Я киваю и неуклюже отвечаю:

— Да, а что?

— Я тебя видела несколько раз по телевизору. Ты мне симпатична. — Та же улыбка. Какого хрена? — Я читала и твою книгу, — продолжает она. — Мне очень понравилось, правда, может быть, я бы написала по-другому…

Жопа, дерьмо. Покажи мне, что бы ты сделала. Сейчас. Возьми бумагу и ручку и напиши книгу, если можешь. Но ты умеешь только скакать на члене мужчины, который принадлежит мне и никогда не отдастся тебе так, как он отдался мне.

— Мне ничего не нужно, спасибо. Извини, я должна идти, — говорю я, направляясь к выходу.

Она молча смотрит, как я ухожу, и я отчетливо вижу, как ее глаза превращаются в зеленую бездну, в которой я скоро, очень скоро пропаду.

27

Прошло всего несколько недель после этой ночи в Козенце, мы ехали в поезде, который вез нас туда, где мы должны остаться вдвоем и отпраздновать Новый год.

— У тебя есть идея, куда мы можем поехать? — спросила я его.

— В спокойное место, — ответил он, — подальше от всех.

Так мы сняли красную лачугу, окруженную деревьями, затерянную в тенистых холмах. Она была красная, как вишня, красная и маленькая.

Там внутри, говорили мы, встречаются наши ночные сны, где бы мы ни находились.

«Когда мы будем далеко друг от друга, наши сны придут сюда и встретятся, мы увидим, как они сплетаются в воздухе и танцуют, обнявшись, под звуки симфонии, которая еще не написана», — говорил мне Томас.

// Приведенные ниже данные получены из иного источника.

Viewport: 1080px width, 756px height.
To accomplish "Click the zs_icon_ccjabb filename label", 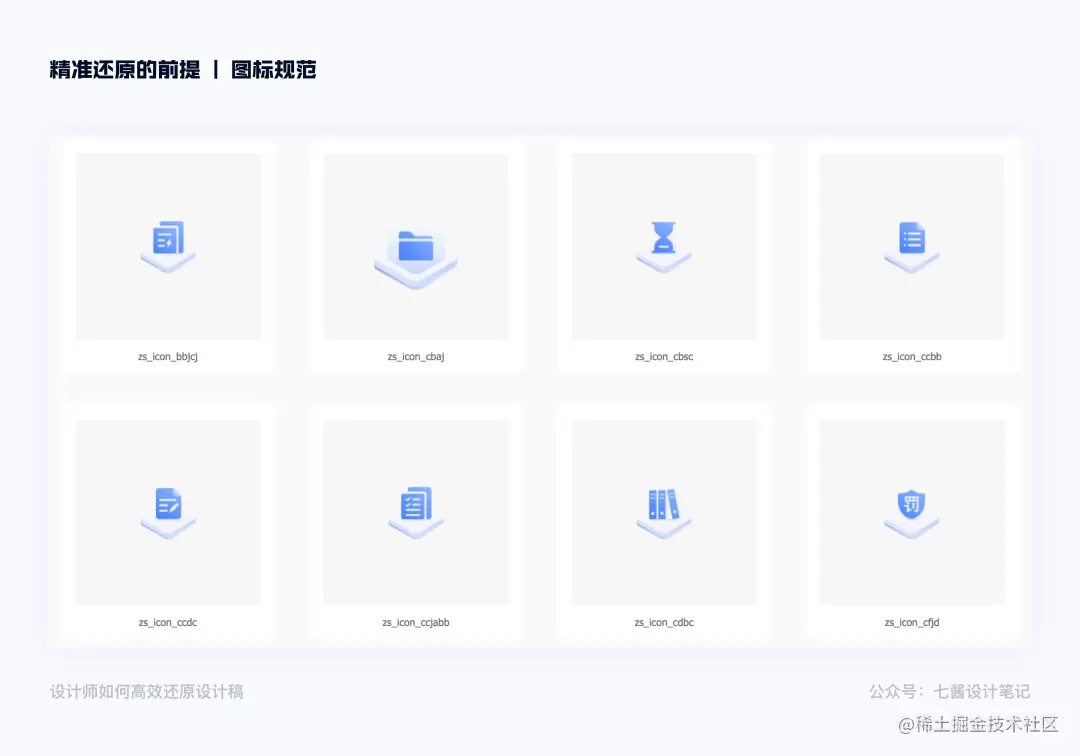I will pyautogui.click(x=415, y=622).
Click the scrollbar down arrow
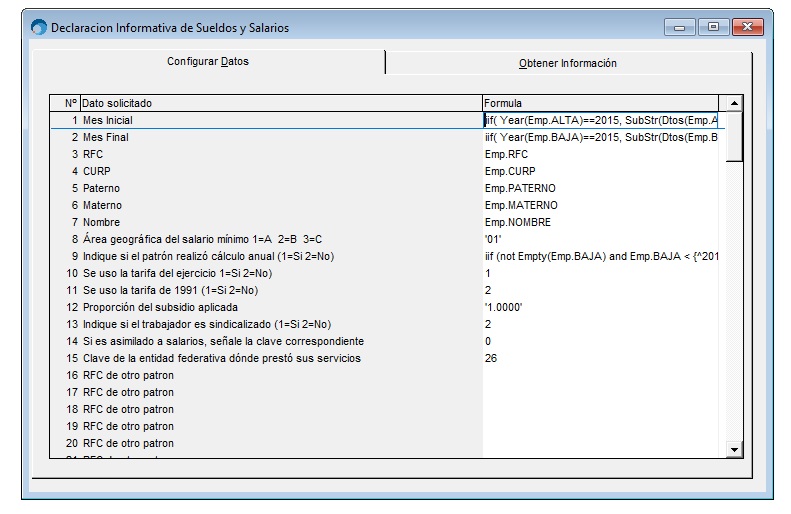 (x=735, y=450)
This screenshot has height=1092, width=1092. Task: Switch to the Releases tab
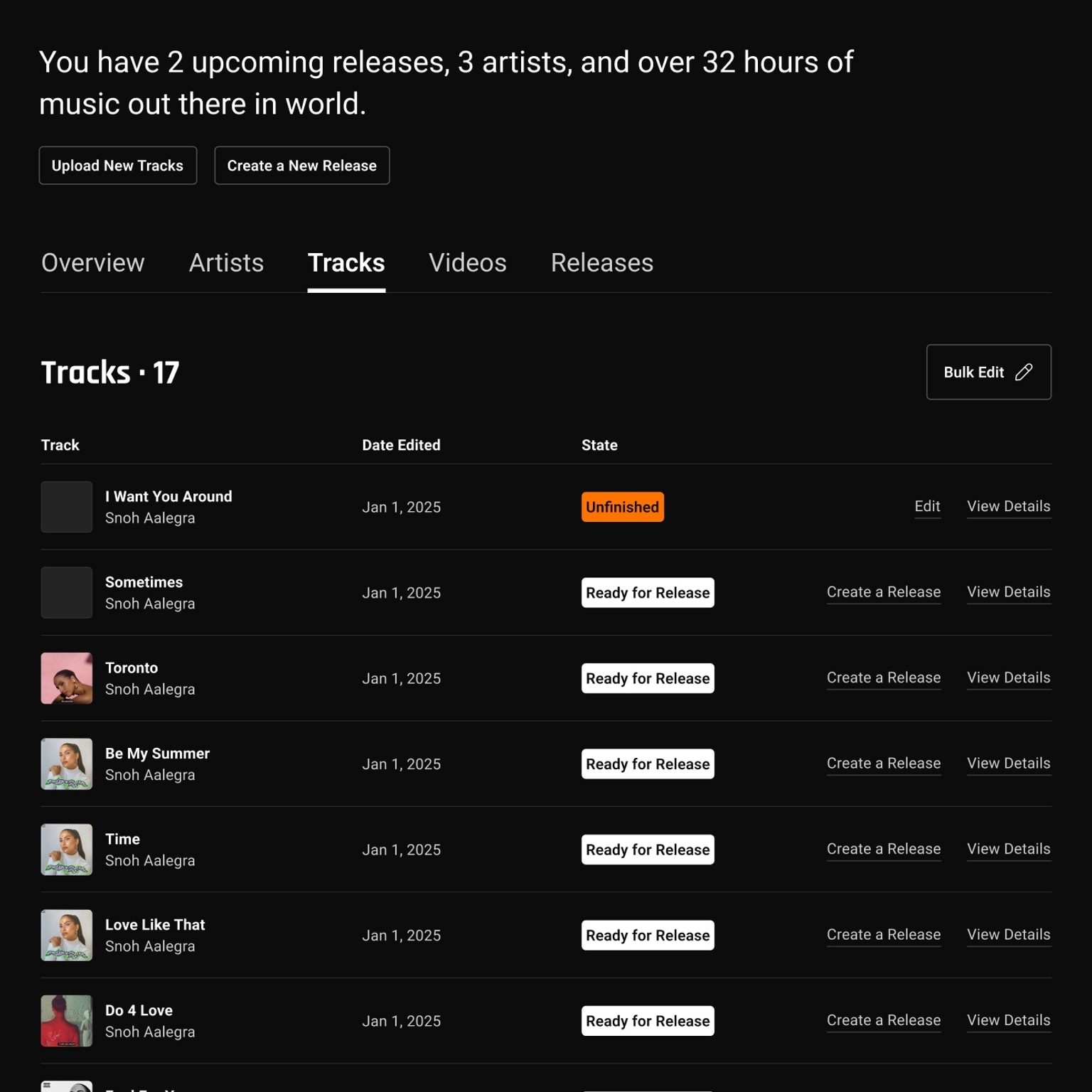[601, 263]
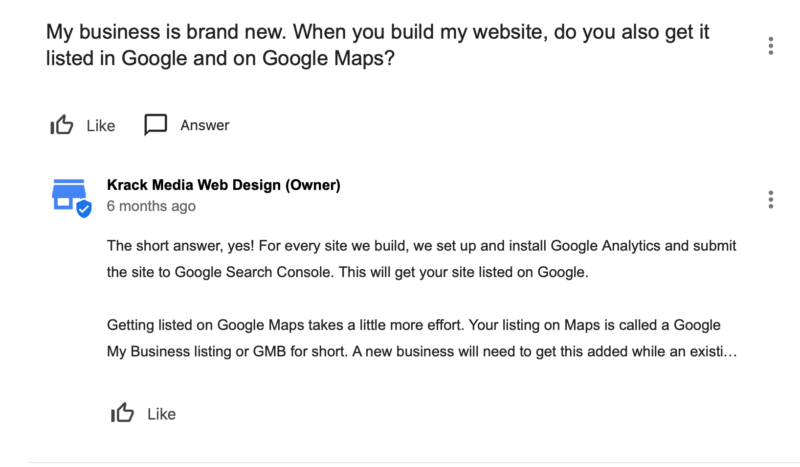The height and width of the screenshot is (467, 800).
Task: Select the question "My business is brand new"
Action: (378, 32)
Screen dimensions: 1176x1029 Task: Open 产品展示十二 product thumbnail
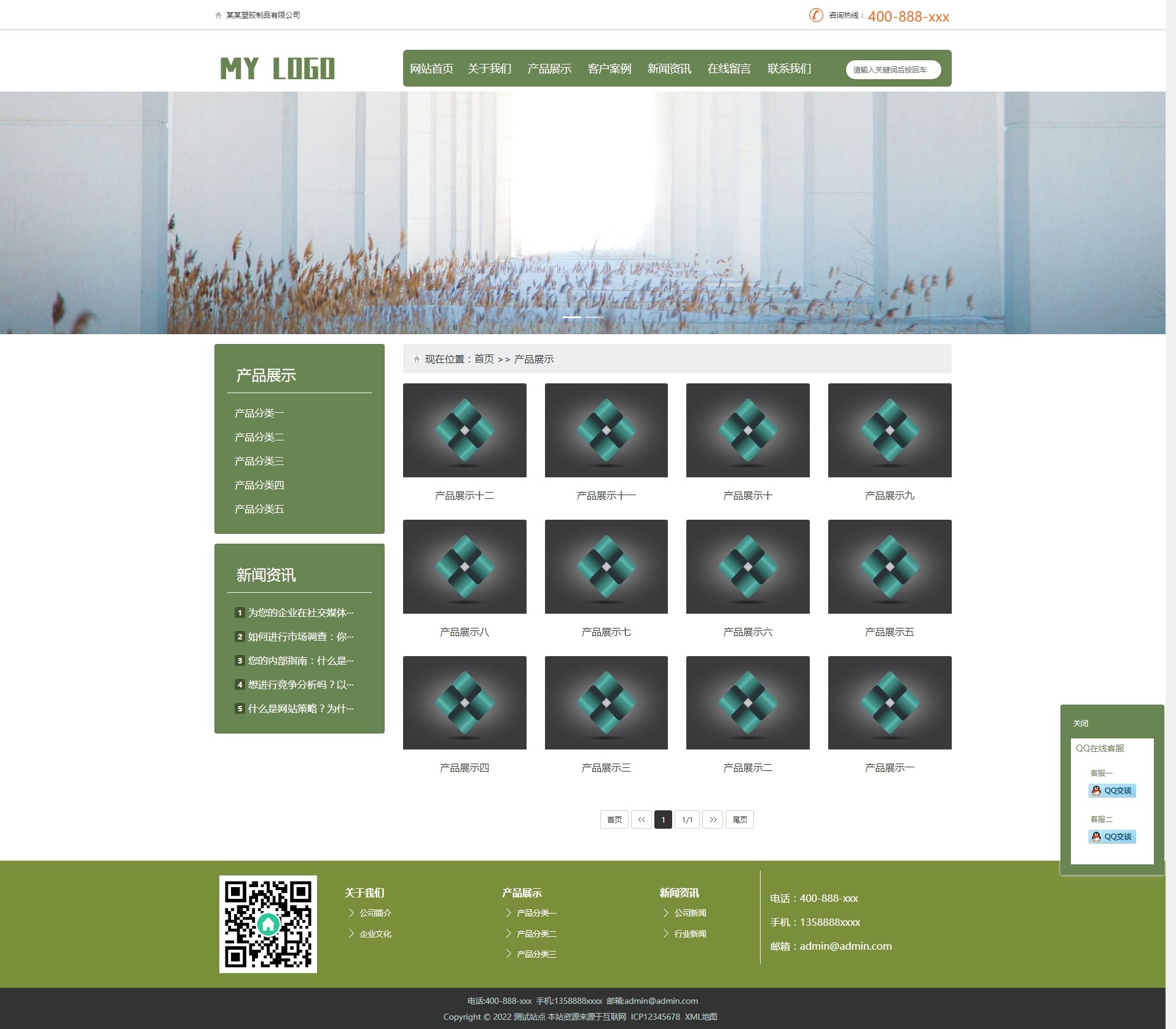point(464,430)
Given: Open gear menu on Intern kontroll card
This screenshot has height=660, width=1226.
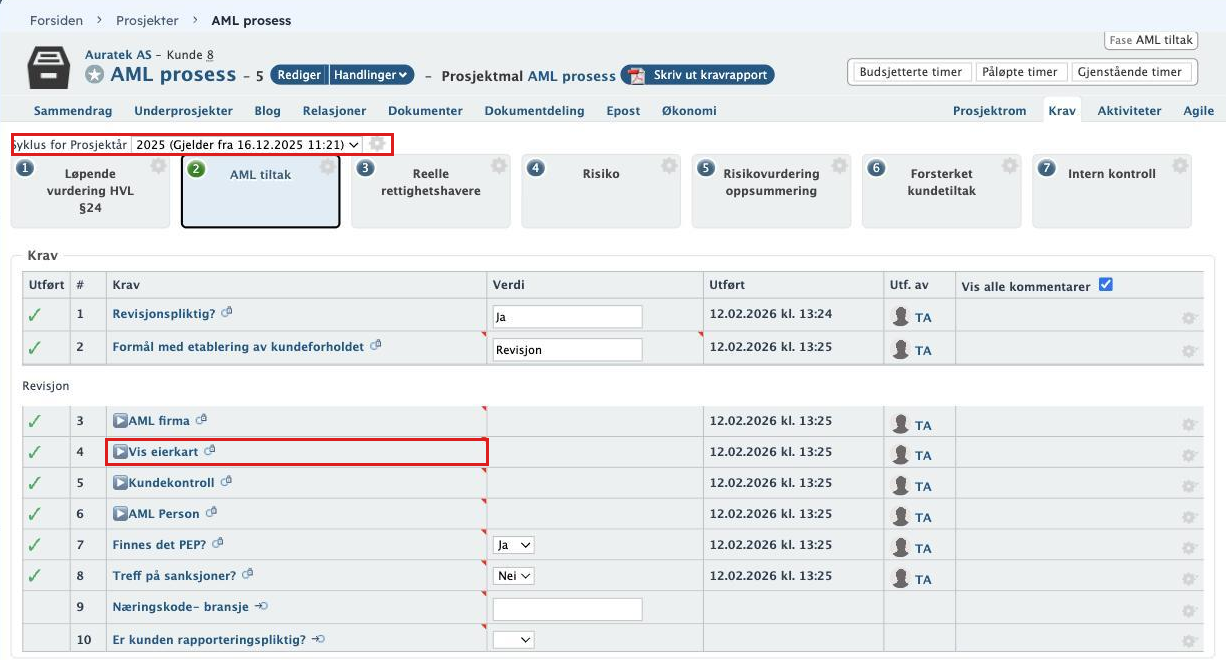Looking at the screenshot, I should pyautogui.click(x=1179, y=166).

Внутри дома стены были желтыми, а полы кирпичными, и, если ходить босиком, можно почувствовать, как едва заметное, слабое тепло распространяется по всему телу.

Выйти, единожды войдя, было почти невозможно. Мне казалось, над постелью витал горький дурман, который не давал нам подняться. Три дня пролетели как часы, минуты, секунды; мы перенеслись в другую галактику, в другие миры. В этом красном мире, спрятанном на огромной зеленой груди, билась любовь — гигантская, потерянная, удивительная любовь, которую мы пили медленно и долго, большими глотками, любовь, которая позволяла нам наслаждаться друг другом, не погружаясь в глубокую, слепую темноту страсти.

Его тело было нежным, я лежала на нем и не чувствовала опасности.

«Если нам придется когда-нибудь расстаться, — сказала я, — кому я буду рассказывать смешные истории? Когда со мной случается что-то смешное, мне не терпится рассказать об этом тебе».

И кому я рассказываю смешные истории теперь? Со мной случается что-то по-настоящему смешное?

Не знаю, не думаю.

Может быть, в том, кого я спустила в канализацию, не было ничего человеческого, но это был плод удивительного чувства, название которого я забыла.